O günlerden bugüne, değişik suretlere bürünerek yüz yıldır devam eden bir yapı var mı, yok mu bilmiyoruz. Ama Ergenekon’u kavrama adına sürmekte olan müzakere zemininde ortaya konulan bilgiler, bütün bu zamanlarda ‘devlet içinde devlet’ suretinde var olup, hukukun müsaade etmediği birtakım kirli işleri sözümona ‘devlet adına’ yapan ve sözümona ‘kamu yararı adına’ devletlûların özel izni yahut göz yummasıyla şiddet kullanan bir yapılanmanın hep var olduğunu gösteriyor.
Dahası, bu bağlamda, ‘devletin içinde’ bir unsurun devletin bizzat yapmaktan çekineceği, ucunda ‘şiddet’ de bulunan birtakım kirli işleri ‘devlet adına’ gerçekleştirmesi gibi bir vâkıanın, ‘reelpolitiğin’ sözümona ‘icabatından’ olduğunu da öğreniyoruz.

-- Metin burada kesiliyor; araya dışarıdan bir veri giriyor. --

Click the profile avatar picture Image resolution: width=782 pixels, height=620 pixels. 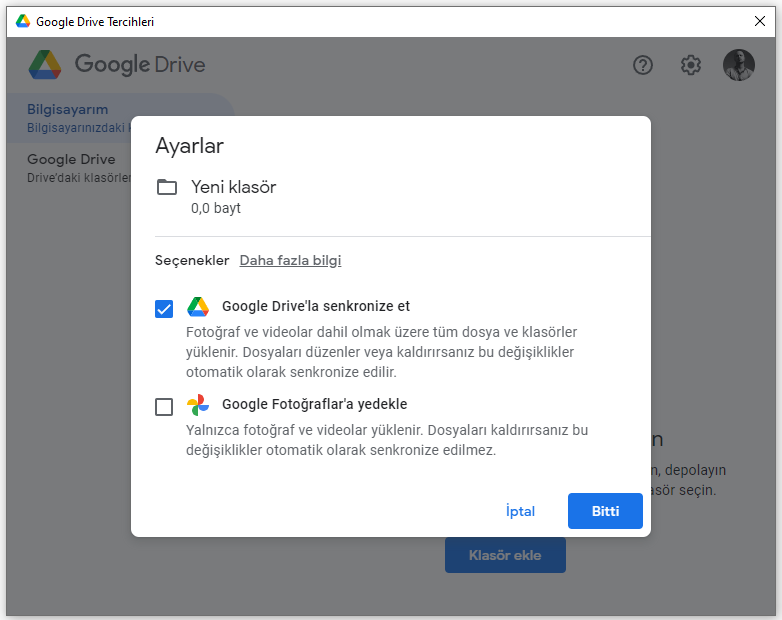[739, 65]
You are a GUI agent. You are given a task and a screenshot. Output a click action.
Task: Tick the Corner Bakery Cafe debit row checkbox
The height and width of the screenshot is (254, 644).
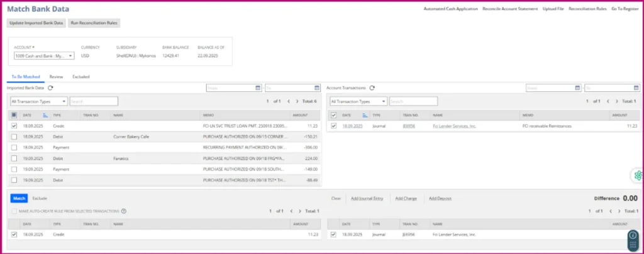tap(14, 136)
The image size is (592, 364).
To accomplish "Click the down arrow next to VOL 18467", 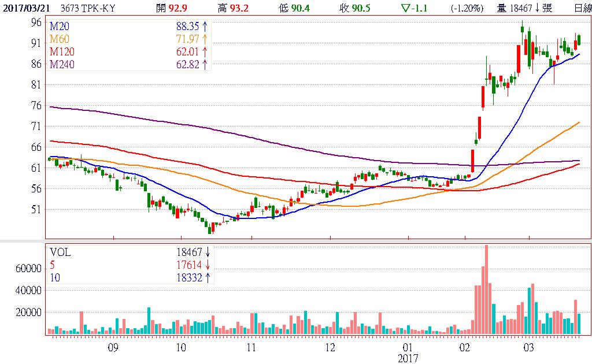I will point(208,252).
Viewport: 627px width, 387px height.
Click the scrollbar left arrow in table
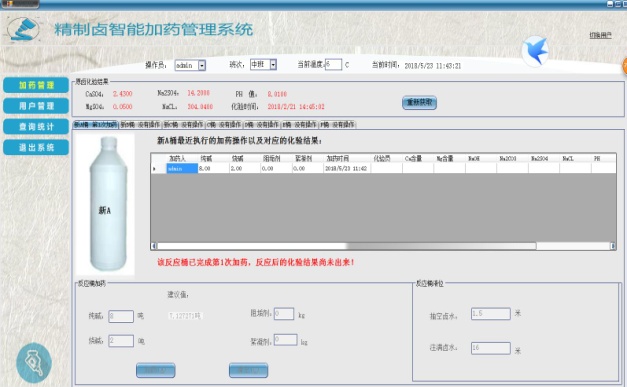(154, 246)
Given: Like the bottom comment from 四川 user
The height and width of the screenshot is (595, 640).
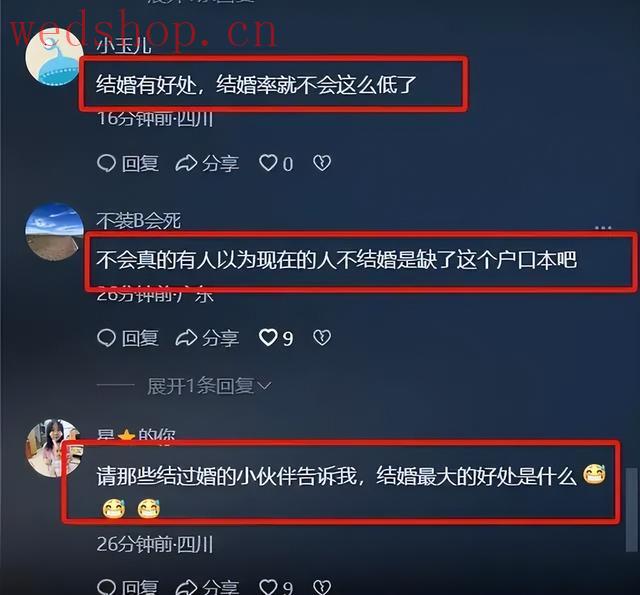Looking at the screenshot, I should pos(268,587).
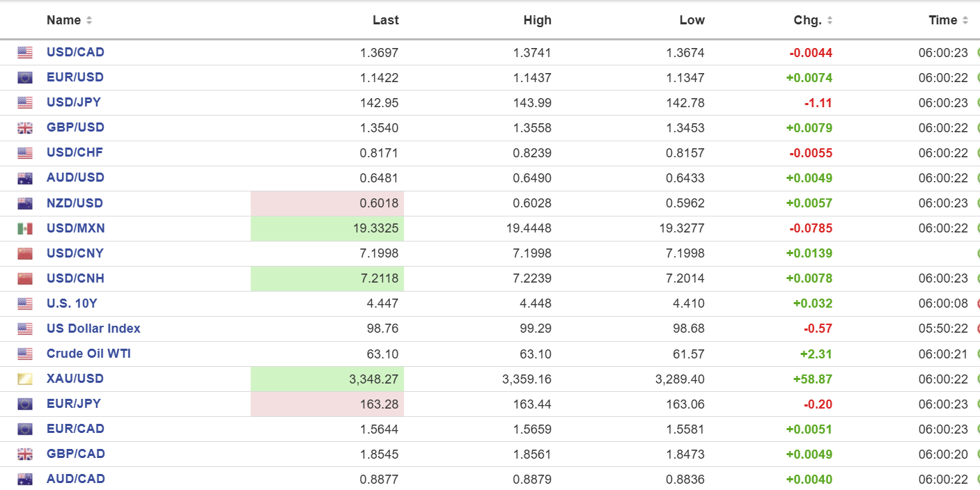Image resolution: width=980 pixels, height=490 pixels.
Task: Open the Crude Oil WTI link
Action: (88, 354)
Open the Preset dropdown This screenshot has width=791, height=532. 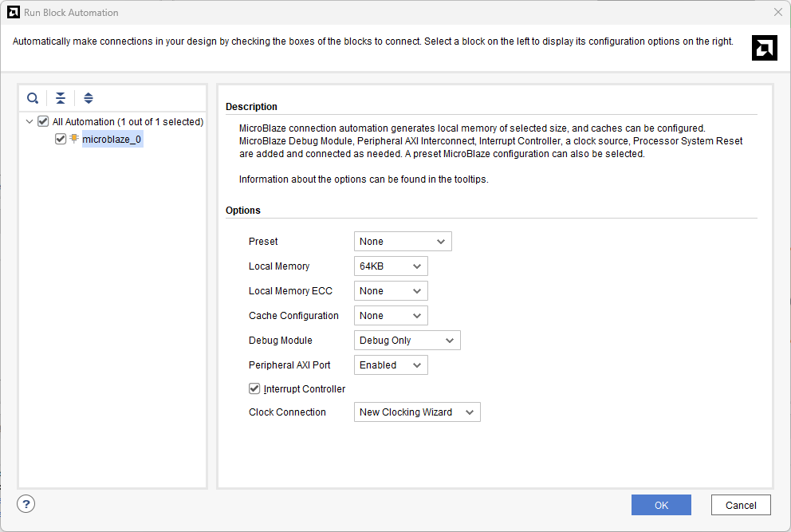[x=403, y=242]
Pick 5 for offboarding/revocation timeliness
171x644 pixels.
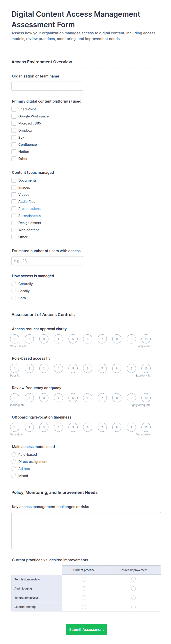(73, 427)
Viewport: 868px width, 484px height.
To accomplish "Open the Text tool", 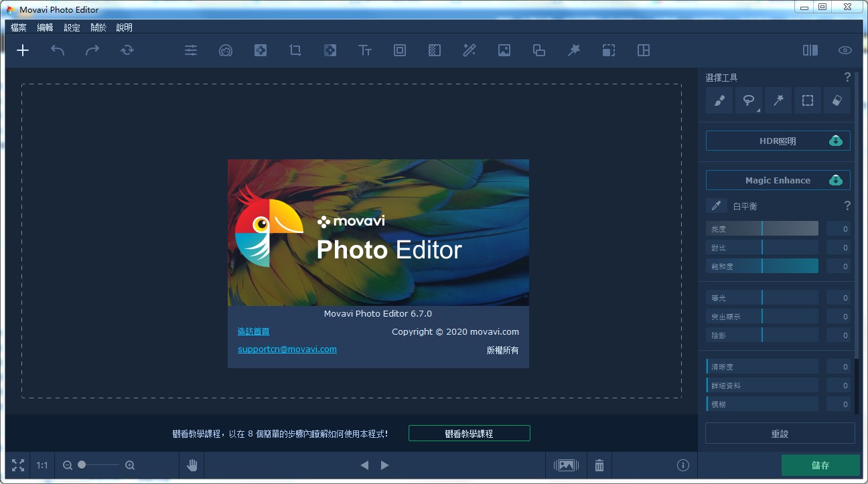I will (x=365, y=50).
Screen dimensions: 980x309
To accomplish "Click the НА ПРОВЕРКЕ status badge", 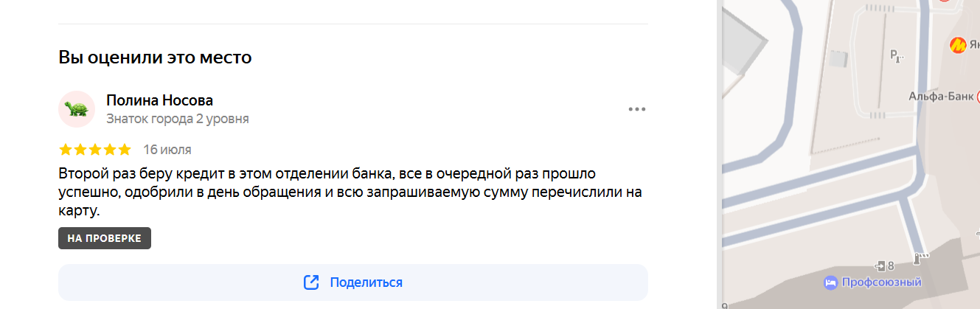I will (x=105, y=238).
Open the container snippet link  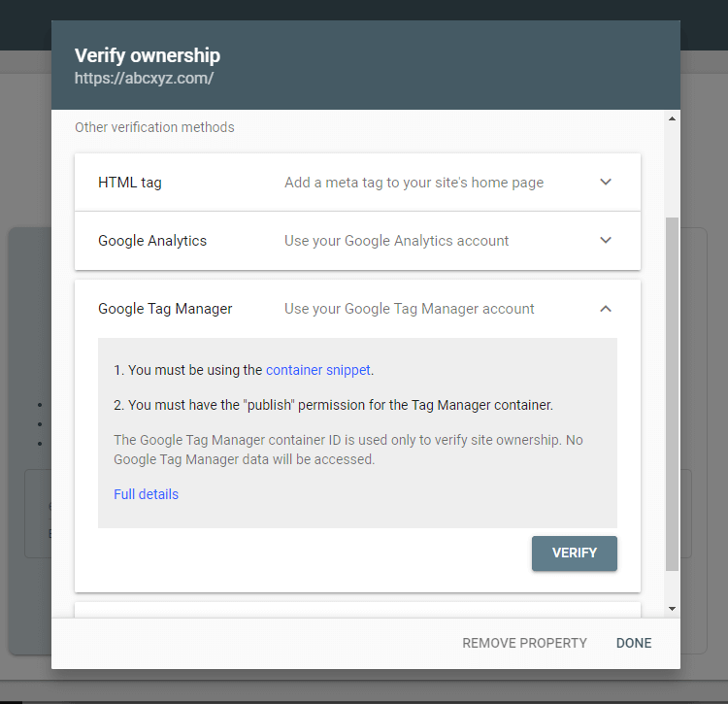click(318, 370)
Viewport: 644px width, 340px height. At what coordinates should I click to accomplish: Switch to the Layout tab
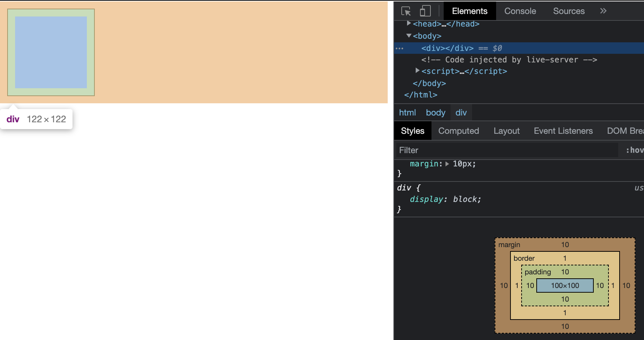point(507,131)
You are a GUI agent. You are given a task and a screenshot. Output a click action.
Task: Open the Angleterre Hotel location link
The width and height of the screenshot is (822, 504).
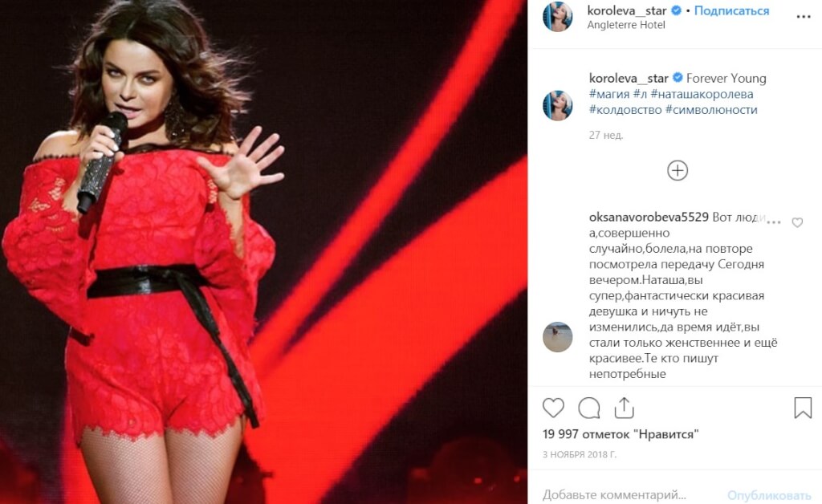pyautogui.click(x=626, y=25)

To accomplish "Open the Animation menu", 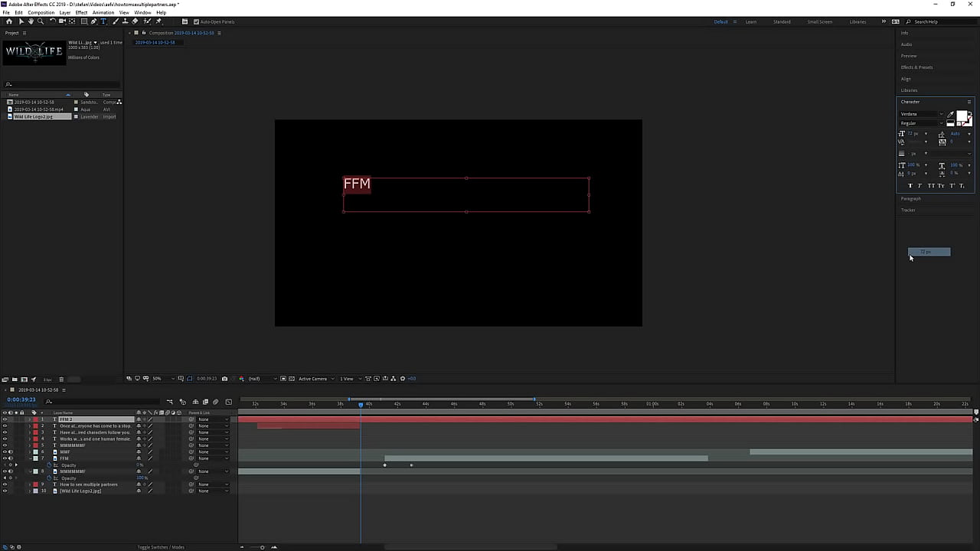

Böylesi konuların dile geldiği bir zeminde, Bediüzzaman’ın “İttihad ve Terakki hakkında re’yi” özel bir önem kazanıyor. Kürdistan aşiretlerine ‘meşrutiyet’ ve ‘hürriyet’in önemini anlatmaya çalıştığı ‘münazaralar’ın özü niteliğindeki bu eserinde, kendisine sorulan sorulardan biri olarak, “İttihad ve Terakki hakkında re’yin nedir?” sorusunu da zikreden Bediüzzaman, içinde bir ‘haşiye’ saklı kısa bir cevap veriyor: “Kıymetlerini takdir ile beraber, siyasiyyunlarındaki şiddete mu’terizim.”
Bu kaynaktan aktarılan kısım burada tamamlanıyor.